The present report describes a method to establish gene order and gene distances in chromosomal regions where several genes are located closely together. The method is applied to the study of the complement loci in the HLA complex on chromosome 6 in man.
The method is based on allelic association, i.e. alleles of closely linked loci are nonrandomly associated on haplotypes. A haplotype which yields information has a frequency higher than would be expected from the frequencies of each of its alleles. They occur, moreover, with a frequency which makes them the main source of the least frequent of the alleles in the combinations. Other haplotype combinations involving this allele (these alleles) are most likely the results of recombinational events involving a main haplotype. Such crossovers may therefore, on certain conditions, be used for gene mapping purposes. Some basic rules for the use of the method are given.
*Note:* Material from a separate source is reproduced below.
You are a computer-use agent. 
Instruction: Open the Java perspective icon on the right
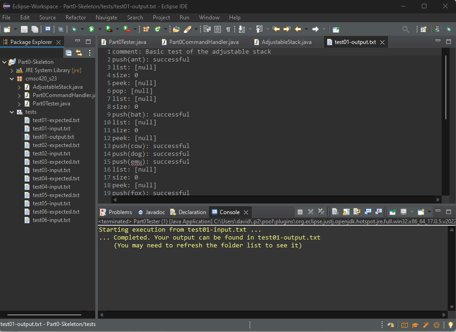438,29
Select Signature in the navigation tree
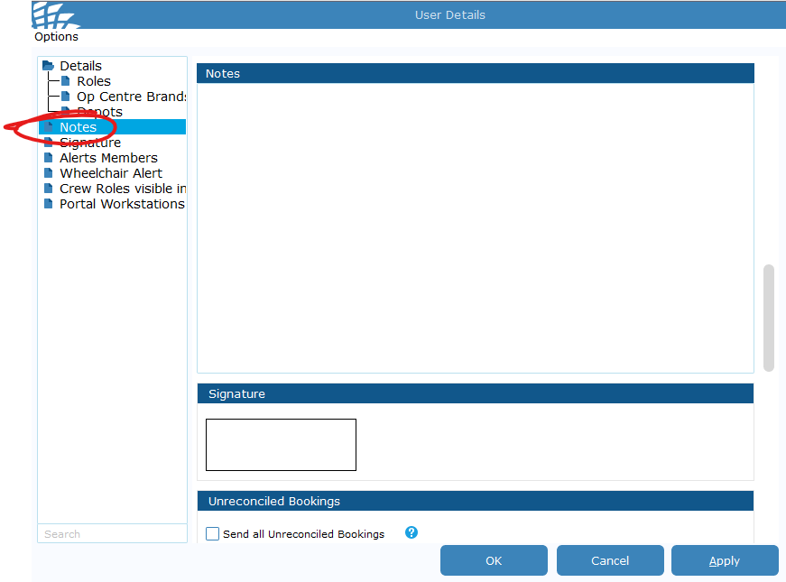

A total of 701 haplotypes involving the short arm of chromosome 6 have been studied. Typings have been performed with regard to HLA-A, -B, -C, -D/-DR, C4, C2 and Bf. The study confirms previous localization of the complement loci between HLA-D and -B. The investigation suggests the order HLA-D-Bf-C4-C2-HLA-B. There is, moreover, slight evidence in favour of a localization of the C4A gene on the HLA-B side of C4B. Given an HLA-A-HLA-B distance of 0.8 cM, suggested relative distances are: HLA-D-Bf: 0.44 cM, Bf-C4: 0.04 cM, C4-C2:0.11 cM, and C2-HLA-B:0.12cM.